[SELECTION start]

Let’s see what all the SHO is expected to do.

The SHO supervises all the work of the police station including work allocation, general management, discipline and all the administrative work. In turn, he is the most supervised officer in the Police or in any governmental set-up, with at least six layers fairly closely supervising his work. This includes the senior officers and the judiciary to whom all his crime-related work is accountable.

Under the Indian criminal jurisprudence, he is the de jure Investigating Officer of all crimes in his Police Station area. All the investigation is carried out by officers of the Police Station under powers delegated by him. A senior officer takes up investigation under powers of the SHO assumed by the former.

The SHO is also responsible for maintaining public order in his jurisdiction. He arranges both preventive and mitigation actions in this regard. Preventive actions include patrolling, keeping an eye on evolving situations, surveillance of known offenders, lookout for suspicious or unknown faces, predicting disturbances and so on. When a major disturbance occurs, the SHO is usually the first one on the firing line and has to meet fire with force.

The SHO is expected to deal with situations and persons with empathy and emotional intelligence. He is called upon to treat people with a rare nuance which distinguishes between a crime of malice from the same crime born out of desperation or mortal distress. He navigates with resourcefulness (mostly illegal) demands from political parties of various hues, ever alert to the fact that today’s no-hoper opposition may be tomorrow’s king.

[SELECTION end]
[LISTED ENTRIES start]

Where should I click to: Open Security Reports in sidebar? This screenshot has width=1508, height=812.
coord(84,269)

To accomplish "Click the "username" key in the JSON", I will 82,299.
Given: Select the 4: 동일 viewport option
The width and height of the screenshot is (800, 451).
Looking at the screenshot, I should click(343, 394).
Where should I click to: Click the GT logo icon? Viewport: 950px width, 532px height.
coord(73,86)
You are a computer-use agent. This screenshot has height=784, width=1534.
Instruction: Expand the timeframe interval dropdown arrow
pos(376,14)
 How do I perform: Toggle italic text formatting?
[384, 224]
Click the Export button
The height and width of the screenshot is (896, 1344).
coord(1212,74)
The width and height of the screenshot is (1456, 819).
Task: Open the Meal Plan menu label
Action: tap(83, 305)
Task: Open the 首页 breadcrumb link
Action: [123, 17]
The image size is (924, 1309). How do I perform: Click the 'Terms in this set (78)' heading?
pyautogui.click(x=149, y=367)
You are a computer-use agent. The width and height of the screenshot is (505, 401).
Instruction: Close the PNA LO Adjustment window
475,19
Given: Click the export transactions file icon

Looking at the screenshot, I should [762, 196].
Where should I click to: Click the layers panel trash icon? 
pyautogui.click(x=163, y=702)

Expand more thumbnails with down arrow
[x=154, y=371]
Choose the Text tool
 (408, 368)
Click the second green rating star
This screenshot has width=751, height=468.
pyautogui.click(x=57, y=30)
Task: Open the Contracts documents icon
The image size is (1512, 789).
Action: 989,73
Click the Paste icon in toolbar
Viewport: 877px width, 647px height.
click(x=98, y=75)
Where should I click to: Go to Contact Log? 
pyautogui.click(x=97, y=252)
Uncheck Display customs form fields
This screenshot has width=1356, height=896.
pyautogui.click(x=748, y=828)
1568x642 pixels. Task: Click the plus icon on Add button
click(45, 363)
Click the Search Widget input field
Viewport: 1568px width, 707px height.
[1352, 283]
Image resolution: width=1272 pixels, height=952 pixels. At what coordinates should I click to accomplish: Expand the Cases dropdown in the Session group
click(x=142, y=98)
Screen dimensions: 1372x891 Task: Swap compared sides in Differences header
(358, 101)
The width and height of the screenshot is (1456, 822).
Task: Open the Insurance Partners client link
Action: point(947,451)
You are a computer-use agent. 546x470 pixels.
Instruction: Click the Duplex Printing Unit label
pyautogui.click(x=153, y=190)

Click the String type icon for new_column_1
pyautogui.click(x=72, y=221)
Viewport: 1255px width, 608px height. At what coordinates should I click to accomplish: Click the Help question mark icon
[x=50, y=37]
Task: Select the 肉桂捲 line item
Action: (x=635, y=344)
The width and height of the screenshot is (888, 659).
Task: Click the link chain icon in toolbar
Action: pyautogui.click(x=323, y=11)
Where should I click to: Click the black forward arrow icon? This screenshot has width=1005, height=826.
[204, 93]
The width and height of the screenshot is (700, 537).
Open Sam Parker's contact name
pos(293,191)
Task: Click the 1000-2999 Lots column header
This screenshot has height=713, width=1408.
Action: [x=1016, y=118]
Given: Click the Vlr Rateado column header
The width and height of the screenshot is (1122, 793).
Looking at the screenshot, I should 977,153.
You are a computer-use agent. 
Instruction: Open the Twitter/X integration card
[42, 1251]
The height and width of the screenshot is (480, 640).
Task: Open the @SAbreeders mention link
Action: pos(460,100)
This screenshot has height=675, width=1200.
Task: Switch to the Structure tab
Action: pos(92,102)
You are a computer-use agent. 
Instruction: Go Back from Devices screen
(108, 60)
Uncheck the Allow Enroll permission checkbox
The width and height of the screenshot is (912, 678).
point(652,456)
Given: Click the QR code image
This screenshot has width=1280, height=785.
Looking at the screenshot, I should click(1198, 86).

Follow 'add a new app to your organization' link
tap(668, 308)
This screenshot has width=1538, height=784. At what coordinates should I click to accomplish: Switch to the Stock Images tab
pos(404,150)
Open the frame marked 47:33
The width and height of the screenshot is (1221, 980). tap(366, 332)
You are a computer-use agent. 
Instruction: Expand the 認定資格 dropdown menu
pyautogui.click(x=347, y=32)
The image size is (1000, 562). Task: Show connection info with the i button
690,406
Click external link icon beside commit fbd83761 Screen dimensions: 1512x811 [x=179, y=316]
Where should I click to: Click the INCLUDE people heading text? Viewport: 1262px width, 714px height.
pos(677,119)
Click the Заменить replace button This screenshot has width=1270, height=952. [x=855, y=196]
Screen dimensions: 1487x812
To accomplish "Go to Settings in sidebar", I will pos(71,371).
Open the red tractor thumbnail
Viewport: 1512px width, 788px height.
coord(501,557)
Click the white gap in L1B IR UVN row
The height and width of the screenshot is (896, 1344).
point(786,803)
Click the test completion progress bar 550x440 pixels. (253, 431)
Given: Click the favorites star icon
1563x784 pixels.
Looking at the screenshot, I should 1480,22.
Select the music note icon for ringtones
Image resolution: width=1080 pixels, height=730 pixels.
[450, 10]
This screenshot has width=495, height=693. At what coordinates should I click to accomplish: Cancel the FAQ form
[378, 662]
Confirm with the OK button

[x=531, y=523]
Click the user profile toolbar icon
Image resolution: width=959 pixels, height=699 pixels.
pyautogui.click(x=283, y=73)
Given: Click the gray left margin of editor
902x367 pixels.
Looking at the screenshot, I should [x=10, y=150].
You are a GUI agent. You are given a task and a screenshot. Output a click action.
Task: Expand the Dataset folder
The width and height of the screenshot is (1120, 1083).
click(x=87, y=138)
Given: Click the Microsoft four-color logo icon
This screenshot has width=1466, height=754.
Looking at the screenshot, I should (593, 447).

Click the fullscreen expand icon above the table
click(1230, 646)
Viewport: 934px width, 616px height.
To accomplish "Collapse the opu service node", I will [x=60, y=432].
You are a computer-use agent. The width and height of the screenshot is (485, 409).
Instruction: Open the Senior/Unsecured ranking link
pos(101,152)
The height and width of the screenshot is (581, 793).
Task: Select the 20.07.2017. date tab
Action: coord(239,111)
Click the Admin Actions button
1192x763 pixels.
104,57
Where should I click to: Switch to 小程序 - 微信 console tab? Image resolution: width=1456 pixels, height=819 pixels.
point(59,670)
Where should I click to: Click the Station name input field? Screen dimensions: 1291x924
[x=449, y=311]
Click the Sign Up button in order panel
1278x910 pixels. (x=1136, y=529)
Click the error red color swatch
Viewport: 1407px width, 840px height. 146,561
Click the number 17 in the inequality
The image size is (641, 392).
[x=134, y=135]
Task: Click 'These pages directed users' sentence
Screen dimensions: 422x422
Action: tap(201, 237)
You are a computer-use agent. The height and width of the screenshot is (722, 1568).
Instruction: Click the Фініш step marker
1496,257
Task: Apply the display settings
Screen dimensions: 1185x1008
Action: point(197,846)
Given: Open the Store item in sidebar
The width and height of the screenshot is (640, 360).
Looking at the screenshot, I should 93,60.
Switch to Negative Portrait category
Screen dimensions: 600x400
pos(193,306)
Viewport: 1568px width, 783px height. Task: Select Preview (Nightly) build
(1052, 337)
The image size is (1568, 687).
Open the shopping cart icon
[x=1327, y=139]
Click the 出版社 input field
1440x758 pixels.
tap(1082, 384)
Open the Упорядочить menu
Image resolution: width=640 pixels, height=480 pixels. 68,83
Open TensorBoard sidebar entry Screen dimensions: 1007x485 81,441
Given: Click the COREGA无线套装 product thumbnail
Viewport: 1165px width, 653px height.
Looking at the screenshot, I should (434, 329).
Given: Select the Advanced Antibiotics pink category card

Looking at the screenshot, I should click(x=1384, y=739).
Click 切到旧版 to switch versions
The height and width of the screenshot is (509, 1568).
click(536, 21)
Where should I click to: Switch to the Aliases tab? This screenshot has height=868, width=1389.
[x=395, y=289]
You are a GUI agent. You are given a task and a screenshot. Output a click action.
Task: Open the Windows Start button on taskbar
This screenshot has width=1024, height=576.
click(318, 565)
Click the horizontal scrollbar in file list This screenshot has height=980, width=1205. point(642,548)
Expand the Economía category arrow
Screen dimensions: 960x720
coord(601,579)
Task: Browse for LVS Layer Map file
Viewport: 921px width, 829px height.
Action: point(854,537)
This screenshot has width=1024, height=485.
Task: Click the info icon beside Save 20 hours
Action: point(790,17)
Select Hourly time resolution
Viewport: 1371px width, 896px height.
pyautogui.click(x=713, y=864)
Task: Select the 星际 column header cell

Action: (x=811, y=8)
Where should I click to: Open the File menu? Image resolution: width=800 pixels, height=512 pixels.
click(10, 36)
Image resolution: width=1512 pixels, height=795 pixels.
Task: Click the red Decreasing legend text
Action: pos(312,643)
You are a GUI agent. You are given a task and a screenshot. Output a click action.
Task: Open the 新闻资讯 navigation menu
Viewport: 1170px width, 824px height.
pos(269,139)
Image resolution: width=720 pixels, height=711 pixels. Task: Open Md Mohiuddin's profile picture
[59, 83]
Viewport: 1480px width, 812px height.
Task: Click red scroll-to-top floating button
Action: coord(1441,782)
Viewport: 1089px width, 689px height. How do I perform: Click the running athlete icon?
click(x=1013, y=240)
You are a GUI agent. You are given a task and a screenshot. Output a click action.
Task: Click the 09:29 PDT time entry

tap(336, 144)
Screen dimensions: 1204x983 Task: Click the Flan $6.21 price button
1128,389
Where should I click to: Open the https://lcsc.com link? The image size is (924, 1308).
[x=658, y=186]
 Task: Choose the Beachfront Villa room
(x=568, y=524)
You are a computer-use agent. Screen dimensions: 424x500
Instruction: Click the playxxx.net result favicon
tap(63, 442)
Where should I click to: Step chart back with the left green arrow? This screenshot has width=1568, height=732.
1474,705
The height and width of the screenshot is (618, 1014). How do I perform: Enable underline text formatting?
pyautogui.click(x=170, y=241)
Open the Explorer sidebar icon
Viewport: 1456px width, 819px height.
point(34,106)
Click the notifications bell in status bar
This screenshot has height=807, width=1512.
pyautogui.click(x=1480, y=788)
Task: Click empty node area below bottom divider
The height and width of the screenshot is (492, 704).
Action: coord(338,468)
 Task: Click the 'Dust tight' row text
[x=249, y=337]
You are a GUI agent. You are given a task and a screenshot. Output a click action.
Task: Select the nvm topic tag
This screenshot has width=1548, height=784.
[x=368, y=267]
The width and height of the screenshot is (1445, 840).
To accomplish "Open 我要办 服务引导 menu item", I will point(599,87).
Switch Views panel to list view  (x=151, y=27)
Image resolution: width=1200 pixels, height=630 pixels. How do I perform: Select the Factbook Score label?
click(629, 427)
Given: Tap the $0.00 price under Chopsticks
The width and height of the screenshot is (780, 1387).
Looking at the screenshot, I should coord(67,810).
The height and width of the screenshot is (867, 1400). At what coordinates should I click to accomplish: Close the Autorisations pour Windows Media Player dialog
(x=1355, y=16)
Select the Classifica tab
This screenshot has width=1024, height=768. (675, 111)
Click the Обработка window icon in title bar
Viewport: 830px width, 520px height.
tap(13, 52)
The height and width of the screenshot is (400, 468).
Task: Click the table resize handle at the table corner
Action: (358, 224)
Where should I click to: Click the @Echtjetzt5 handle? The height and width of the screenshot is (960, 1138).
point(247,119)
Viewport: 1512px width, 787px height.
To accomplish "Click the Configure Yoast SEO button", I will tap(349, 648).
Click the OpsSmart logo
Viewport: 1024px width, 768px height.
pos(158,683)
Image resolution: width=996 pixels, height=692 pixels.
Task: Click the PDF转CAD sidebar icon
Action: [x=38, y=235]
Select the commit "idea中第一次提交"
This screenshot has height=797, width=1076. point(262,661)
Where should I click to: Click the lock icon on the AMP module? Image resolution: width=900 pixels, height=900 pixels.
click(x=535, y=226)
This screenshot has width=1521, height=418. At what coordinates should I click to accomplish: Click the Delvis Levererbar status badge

[LISTED ENTRIES end]

- _AIM_: Could you pick up the piece on the SHO's duties above and carry it on from its final sentence?

- _ANSWER TO THE EXERCISE_:
The general citizenry has huge expectations from the SHO. Frankly speaking, there is not a single other agency of the government which is open and responsive to the public 24 x 7 x 365, come hell or high water. When everything else is shut in the odd hours or during major depredations, there’s at least a sentry and mostly an officer available at the police station – in that sense, it is always the governmental arm of the last resort. 

Apart from all this, there’s a huge social role thrust upon the SHO. All government offices have a person who is called Bada Babu or its equivalent in various languages. In the housing department office, for example, the Section Officer is called Bada Babu. However, to the general public, Bada Babu usually means the SHO. So, amongst the Bada Babus, the SHO has an outsized eminence, he is primus inter pares. This is because of the influence he and his work wield, touching everyone at a very basic level.

Given such a complex job description, can he be substituted by AI? Let’s look at what AI can or cannot do, as of now.

The term AI is being used as THE ONE BIG THING which is turning everything topsy-turvy now. Well, it has been disruptive but it’s not one single thing. It’s an umbrella term comprising at least three categories: Generative AI, Predictive AI and Content moderation AI.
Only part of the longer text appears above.